# Beach Cruiser MTB conversion



## RockyMntMonkey (Dec 13, 2015)

Howdy all,

Now I admit this is a stupid idea but stupid does = fun. I'm starting to get very sick of seeing so many carbon wonder bikes take over the industry with suspension more complex than apollo rockets, more gears than a semi-truck, and wheels that cost more than a house. My wife and I have been doing the tourist thing riding beach cruisers around San Diego and thats when it struck me. This 40lbs hunk of coaster brake steel would be awful yet awfully fun on the trails back in the front range of Denver. 

Before I tread into this adventure headlong I wanted to see if the wise single speeders of the internet could either show me their builds or give me some tips on which frames, parts, ect I should use. Safety is a non-issue as rowdiness is the main goal. So...

SHOW ME WHAT YOU'VE GOT!


----------



## blaklabl (Mar 14, 2011)

RockyMntMonkey said:


> Howdy all,
> 
> Now I admit this is a stupid idea but stupid does = fun. I'm starting to get very sick of seeing so many carbon wonder bikes take over the industry with suspension more complex than apollo rockets, more gears than a semi-truck, and wheels that cost more than a house. My wife and I have been doing the tourist thing riding beach cruisers around San Diego and thats when it struck me. This 40lbs hunk of coaster brake steel would be awful yet awfully fun on the trails back in the front range of Denver.
> 
> ...


I don't have a beach cruiser conversion to show you, but just wanted to chime in to agree re: the overload of MTB marketing. I too got sick of it and just bought a 97 rockhopper off CL and converted it to SS. I still have a plastic wonder bike, but as of the lastly year or so I have just grown tired of the constant maintenance and overthinking of everything. After 30 years of riding, I just decided to go backwards I guess.
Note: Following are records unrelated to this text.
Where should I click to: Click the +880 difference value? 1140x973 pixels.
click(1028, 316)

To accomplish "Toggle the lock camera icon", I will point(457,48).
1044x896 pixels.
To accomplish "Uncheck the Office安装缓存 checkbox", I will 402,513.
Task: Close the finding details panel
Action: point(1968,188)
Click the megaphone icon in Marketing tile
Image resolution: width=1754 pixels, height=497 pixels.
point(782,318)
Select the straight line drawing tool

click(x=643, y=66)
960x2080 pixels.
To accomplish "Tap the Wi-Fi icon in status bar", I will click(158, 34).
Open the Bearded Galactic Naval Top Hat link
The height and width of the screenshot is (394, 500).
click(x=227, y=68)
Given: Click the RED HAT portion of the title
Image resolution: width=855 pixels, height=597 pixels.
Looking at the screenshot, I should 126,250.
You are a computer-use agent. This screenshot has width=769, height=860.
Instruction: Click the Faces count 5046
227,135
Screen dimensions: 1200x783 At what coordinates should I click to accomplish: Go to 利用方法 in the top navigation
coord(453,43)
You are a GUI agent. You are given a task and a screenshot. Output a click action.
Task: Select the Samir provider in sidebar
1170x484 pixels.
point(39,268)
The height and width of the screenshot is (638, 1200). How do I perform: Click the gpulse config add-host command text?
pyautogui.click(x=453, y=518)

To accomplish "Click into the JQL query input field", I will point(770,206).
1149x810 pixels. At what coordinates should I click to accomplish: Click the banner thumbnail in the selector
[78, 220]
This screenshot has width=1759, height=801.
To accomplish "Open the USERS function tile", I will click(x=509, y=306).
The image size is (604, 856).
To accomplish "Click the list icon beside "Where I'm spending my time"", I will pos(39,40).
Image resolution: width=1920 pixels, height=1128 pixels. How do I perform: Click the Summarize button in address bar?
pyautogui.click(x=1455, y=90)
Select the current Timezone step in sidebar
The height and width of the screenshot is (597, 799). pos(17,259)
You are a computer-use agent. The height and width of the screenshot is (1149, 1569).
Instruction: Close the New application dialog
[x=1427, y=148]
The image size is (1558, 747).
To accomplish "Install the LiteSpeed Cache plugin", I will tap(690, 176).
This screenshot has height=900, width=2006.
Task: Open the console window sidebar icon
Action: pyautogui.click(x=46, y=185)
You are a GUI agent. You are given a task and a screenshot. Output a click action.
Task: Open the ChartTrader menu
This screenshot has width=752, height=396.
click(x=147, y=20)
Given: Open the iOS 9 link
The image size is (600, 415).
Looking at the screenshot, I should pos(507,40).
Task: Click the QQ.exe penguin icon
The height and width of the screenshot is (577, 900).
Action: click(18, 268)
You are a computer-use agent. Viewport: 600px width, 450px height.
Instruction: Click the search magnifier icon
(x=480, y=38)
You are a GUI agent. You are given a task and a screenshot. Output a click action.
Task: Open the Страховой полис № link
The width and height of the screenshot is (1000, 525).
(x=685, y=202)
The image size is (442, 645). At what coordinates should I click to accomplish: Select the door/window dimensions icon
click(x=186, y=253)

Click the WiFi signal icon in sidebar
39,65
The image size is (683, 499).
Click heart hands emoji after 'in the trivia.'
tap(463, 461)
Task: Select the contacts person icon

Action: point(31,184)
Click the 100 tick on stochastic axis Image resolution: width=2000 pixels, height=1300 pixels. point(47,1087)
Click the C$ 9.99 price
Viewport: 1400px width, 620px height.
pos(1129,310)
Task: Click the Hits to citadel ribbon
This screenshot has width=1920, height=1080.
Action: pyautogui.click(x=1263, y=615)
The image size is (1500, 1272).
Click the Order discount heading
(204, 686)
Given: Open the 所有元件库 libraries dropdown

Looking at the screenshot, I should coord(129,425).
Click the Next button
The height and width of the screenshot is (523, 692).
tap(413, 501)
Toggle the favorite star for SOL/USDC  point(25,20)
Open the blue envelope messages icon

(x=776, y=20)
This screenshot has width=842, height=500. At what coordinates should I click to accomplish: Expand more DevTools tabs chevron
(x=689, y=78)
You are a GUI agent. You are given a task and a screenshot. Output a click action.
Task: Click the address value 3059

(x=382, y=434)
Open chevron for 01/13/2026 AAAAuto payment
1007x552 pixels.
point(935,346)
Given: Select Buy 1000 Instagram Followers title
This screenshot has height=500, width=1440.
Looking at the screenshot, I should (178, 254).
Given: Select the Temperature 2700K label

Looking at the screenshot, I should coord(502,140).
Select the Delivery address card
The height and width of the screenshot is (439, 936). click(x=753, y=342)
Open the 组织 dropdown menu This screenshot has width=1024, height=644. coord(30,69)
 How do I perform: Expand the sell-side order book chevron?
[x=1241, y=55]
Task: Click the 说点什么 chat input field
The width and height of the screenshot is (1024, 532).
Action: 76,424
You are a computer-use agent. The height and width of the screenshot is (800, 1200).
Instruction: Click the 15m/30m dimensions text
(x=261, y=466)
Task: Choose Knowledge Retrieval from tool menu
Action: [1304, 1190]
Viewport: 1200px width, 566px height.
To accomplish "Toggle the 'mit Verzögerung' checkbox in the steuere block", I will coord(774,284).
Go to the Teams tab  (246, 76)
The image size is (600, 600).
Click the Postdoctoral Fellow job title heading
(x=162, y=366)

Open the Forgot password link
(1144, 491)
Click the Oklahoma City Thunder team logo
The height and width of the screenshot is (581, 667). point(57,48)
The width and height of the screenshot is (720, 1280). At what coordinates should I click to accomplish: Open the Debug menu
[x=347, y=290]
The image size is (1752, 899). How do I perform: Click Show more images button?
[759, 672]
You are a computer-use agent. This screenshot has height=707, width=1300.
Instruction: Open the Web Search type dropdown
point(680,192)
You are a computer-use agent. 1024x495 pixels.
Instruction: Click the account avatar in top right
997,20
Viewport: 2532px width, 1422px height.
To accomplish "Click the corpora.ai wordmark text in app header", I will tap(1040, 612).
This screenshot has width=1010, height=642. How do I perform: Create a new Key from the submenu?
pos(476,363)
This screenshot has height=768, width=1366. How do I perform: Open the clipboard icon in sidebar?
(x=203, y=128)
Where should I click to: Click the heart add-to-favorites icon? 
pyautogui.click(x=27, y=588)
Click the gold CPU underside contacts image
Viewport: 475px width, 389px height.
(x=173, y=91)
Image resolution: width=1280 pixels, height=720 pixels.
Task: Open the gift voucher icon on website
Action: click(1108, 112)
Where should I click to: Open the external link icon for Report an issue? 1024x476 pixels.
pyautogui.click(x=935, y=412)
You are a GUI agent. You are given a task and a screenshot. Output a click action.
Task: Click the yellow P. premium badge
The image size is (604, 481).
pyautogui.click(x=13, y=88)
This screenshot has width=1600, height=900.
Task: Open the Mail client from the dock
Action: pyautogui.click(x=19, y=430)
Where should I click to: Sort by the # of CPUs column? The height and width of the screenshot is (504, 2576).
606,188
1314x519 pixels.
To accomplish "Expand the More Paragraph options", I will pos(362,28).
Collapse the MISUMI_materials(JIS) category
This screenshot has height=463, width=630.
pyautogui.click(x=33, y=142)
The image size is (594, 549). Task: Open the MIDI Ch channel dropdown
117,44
I don't know how many "true" beach cruiser conversions you'll find on here, but the experience of finding a 20 year old steel bike and giving it new life has been pretty rewarding. I have a rigid fork coming for it next week and then it will be "done". 26", rigid and single.










By the way I also have decided to stop looking daily at Pinkbike, Vital, etc. to cut down on the noise. Just using the forum here for ideas/advice.

Sent from my iPhone using Tapatalk Pro


----------



## Cotharyus (Jun 21, 2012)

For a while, Transition made the bike you're talking about - a Transition Clunker. It seems like there are a few other options running around out there - coaster brakes, single speed, steel frame, low rise BMX bars, things like that. So if it's more your bag, you might be able to buy one. However, there's something to be said for building something like this up. They really can be super fun to ride. With that said:

skidding really is one of the worst enemies of a well built trail, and most people who ride clunkers can't figure out how not to skid (it can be done...but it takes a steady foot, and really good control) every time they put the brakes on. A good steel SS frame with a simple nod to modernity through the addition of disc brakes may be a safer bet (better control) and also much more kind to the trails.


----------



## mr_chrome (Jan 17, 2005)

- not into "cruiser" bikes but definitely wanted a bike for taking on vacation to the beach or wherever.....I eventually built my SS 29er but kept an extra cog to convert to "cruiser" status for vacation mode......


----------



## FLYINW (Apr 26, 2016)

My former MTB. A steel framed Rockhopper turned BMX styled single speed cruiser


----------



## mack_turtle (Jan 6, 2009)

I suggest you look into "klunkers." I have not been around long enough to know a lot about mtb history, butklunkers are a fun niche in the market. unfortunately, they aways seem to appear as a novelty and quickly disappear.


----------